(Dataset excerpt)
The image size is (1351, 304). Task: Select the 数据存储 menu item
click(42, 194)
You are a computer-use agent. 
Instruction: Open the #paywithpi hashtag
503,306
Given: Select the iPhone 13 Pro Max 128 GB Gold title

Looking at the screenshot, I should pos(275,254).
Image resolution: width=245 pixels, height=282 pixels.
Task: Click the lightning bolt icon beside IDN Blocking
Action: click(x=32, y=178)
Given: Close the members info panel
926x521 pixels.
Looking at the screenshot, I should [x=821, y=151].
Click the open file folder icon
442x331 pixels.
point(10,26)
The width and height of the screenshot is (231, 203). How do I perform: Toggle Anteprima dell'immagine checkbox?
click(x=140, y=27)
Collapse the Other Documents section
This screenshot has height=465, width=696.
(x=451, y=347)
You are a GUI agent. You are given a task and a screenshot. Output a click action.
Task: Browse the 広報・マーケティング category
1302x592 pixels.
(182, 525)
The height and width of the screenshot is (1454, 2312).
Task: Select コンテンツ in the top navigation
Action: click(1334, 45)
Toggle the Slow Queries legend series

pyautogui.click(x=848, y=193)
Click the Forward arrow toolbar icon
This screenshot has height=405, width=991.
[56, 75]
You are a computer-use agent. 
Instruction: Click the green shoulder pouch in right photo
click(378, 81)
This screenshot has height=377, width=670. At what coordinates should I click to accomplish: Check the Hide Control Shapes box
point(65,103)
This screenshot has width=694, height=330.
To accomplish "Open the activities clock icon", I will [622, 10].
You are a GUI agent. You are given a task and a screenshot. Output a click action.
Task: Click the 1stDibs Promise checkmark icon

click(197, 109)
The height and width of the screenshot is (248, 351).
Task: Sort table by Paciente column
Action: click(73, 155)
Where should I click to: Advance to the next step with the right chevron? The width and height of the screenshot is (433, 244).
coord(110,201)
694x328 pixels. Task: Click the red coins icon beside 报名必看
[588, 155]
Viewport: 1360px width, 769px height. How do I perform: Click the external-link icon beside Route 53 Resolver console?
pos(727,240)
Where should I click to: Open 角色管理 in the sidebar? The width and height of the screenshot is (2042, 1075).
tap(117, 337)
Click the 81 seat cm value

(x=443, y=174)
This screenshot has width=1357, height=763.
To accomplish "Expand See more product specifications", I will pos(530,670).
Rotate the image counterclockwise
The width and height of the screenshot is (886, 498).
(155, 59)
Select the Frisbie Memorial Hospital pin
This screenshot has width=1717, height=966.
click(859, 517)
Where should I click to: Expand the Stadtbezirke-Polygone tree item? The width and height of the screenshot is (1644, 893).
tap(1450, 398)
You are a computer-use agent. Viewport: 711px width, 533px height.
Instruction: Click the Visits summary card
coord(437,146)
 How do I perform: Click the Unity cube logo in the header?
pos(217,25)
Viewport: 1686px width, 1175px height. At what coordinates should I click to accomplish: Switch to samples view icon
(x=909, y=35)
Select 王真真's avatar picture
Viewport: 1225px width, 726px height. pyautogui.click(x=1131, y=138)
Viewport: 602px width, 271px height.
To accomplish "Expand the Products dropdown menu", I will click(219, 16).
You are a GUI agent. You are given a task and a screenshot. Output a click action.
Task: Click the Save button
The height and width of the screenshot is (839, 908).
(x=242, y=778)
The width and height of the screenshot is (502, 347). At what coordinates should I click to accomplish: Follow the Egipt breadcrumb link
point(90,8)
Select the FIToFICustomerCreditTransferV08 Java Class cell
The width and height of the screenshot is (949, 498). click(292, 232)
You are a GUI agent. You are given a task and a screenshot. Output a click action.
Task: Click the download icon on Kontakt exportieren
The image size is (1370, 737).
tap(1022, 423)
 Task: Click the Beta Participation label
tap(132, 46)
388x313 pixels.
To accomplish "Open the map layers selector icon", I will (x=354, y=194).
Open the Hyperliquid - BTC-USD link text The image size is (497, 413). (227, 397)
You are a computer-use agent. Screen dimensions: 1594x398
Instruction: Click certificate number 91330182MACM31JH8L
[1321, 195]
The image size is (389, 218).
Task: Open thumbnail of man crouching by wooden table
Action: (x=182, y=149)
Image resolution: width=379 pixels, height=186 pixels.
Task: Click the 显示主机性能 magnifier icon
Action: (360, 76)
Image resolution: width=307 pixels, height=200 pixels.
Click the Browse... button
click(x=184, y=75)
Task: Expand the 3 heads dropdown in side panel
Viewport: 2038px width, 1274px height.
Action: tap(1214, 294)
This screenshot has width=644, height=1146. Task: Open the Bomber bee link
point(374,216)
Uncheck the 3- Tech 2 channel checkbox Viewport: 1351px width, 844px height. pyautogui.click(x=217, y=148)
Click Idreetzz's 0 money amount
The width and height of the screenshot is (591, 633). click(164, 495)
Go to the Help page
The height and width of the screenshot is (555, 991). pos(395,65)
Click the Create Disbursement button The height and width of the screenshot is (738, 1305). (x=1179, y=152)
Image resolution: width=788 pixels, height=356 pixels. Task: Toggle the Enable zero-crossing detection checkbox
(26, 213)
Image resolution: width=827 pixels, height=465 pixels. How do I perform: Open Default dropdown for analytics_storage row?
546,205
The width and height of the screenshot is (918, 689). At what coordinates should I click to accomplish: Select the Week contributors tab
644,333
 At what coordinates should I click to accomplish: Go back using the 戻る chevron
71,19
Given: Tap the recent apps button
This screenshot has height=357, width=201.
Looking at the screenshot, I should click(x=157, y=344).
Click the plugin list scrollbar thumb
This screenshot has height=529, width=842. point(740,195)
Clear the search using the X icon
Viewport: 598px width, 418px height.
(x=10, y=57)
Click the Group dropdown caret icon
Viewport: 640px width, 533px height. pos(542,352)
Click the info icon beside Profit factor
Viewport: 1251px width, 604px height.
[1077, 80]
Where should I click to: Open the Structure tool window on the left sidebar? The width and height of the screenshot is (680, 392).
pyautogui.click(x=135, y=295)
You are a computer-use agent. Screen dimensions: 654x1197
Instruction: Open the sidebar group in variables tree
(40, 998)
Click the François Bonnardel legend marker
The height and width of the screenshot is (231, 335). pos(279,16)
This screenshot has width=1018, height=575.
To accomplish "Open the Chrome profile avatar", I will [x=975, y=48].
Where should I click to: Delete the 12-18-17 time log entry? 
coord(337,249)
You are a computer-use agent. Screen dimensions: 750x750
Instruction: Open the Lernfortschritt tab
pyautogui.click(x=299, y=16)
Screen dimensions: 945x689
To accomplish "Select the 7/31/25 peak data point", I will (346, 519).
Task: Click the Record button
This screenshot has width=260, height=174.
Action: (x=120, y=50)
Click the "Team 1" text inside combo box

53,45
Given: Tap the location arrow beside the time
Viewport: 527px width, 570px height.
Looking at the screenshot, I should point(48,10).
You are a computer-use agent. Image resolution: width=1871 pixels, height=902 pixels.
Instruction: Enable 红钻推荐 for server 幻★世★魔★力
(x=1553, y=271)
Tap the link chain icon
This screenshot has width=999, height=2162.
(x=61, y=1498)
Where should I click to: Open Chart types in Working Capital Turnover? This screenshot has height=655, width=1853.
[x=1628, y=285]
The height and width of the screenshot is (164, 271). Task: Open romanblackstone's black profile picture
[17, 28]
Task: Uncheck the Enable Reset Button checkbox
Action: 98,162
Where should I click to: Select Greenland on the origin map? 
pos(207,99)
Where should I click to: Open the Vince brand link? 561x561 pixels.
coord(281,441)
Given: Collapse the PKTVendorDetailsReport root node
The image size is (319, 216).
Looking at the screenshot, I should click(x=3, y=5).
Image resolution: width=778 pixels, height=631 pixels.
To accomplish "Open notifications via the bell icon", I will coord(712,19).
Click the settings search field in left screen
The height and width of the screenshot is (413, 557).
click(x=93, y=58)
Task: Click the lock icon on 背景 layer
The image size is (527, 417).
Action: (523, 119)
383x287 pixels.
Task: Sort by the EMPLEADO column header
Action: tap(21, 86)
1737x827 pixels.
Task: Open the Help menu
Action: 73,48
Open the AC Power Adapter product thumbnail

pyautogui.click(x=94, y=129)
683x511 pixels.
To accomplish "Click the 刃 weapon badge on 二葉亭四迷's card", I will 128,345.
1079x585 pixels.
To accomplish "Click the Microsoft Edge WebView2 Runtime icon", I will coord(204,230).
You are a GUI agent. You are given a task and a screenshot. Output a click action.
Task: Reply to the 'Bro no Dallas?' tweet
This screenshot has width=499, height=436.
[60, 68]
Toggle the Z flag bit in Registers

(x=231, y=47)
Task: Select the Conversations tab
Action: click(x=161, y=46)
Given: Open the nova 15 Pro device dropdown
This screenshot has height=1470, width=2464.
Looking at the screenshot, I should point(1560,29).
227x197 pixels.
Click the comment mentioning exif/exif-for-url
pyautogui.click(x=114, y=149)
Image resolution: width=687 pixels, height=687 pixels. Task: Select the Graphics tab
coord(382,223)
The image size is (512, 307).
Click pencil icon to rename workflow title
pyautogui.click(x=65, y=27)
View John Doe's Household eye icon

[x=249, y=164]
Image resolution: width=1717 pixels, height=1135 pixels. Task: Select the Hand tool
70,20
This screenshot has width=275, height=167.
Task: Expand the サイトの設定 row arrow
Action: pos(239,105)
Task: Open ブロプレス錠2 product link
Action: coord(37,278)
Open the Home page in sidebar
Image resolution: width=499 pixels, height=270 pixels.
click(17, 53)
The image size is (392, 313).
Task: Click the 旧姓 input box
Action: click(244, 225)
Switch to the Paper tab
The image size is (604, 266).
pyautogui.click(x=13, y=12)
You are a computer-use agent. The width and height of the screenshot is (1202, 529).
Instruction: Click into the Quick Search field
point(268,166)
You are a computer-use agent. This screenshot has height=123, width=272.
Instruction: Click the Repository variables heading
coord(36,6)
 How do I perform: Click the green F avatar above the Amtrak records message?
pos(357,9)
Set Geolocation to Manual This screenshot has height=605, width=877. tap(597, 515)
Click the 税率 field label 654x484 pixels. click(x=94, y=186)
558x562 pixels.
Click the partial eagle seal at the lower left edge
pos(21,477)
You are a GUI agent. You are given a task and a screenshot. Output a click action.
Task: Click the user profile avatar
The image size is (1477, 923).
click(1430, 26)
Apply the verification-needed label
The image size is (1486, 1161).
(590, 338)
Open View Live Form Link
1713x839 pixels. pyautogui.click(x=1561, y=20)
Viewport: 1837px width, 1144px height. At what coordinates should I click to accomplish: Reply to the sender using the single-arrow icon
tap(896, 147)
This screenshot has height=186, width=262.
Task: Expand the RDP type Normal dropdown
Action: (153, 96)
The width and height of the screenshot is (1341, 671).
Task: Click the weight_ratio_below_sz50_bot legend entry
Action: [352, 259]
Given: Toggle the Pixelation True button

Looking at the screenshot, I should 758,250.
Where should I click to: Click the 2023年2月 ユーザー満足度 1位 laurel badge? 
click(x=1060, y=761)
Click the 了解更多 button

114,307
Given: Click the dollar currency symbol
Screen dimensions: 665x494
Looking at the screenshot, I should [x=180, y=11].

**Exercise goal**
Copy out the entries verbatim, from the line containing "How do I perform: Click the Unity" through the line containing "The width and height of the screenshot is (591, 633).", both included.

**Full answer**
 How do I perform: Click the Unity cube logo in the header?
pos(217,25)
Viewport: 1686px width, 1175px height. At what coordinates should I click to accomplish: Switch to samples view icon
(x=909, y=35)
Select 王真真's avatar picture
Viewport: 1225px width, 726px height. pyautogui.click(x=1131, y=138)
Viewport: 602px width, 271px height.
To accomplish "Expand the Products dropdown menu", I will click(219, 16).
You are a GUI agent. You are given a task and a screenshot. Output a click action.
Task: Click the Save button
The height and width of the screenshot is (839, 908).
(x=242, y=778)
The width and height of the screenshot is (502, 347). At what coordinates should I click to accomplish: Follow the Egipt breadcrumb link
point(90,8)
Select the FIToFICustomerCreditTransferV08 Java Class cell
The width and height of the screenshot is (949, 498). click(292, 232)
You are a GUI agent. You are given a task and a screenshot. Output a click action.
Task: Click the download icon on Kontakt exportieren
The image size is (1370, 737).
tap(1022, 423)
 Task: Click the Beta Participation label
tap(132, 46)
388x313 pixels.
To accomplish "Open the map layers selector icon", I will (x=354, y=194).
Open the Hyperliquid - BTC-USD link text The image size is (497, 413). (227, 397)
You are a computer-use agent. Screen dimensions: 1594x398
Instruction: Click certificate number 91330182MACM31JH8L
[1321, 195]
The image size is (389, 218).
Task: Open thumbnail of man crouching by wooden table
Action: (x=182, y=149)
Image resolution: width=379 pixels, height=186 pixels.
Task: Click the 显示主机性能 magnifier icon
Action: (360, 76)
Image resolution: width=307 pixels, height=200 pixels.
Click the Browse... button
click(x=184, y=75)
Task: Expand the 3 heads dropdown in side panel
Viewport: 2038px width, 1274px height.
Action: tap(1214, 294)
This screenshot has width=644, height=1146. Task: Open the Bomber bee link
point(374,216)
Uncheck the 3- Tech 2 channel checkbox Viewport: 1351px width, 844px height. pyautogui.click(x=217, y=148)
Click Idreetzz's 0 money amount
The width and height of the screenshot is (591, 633). click(164, 495)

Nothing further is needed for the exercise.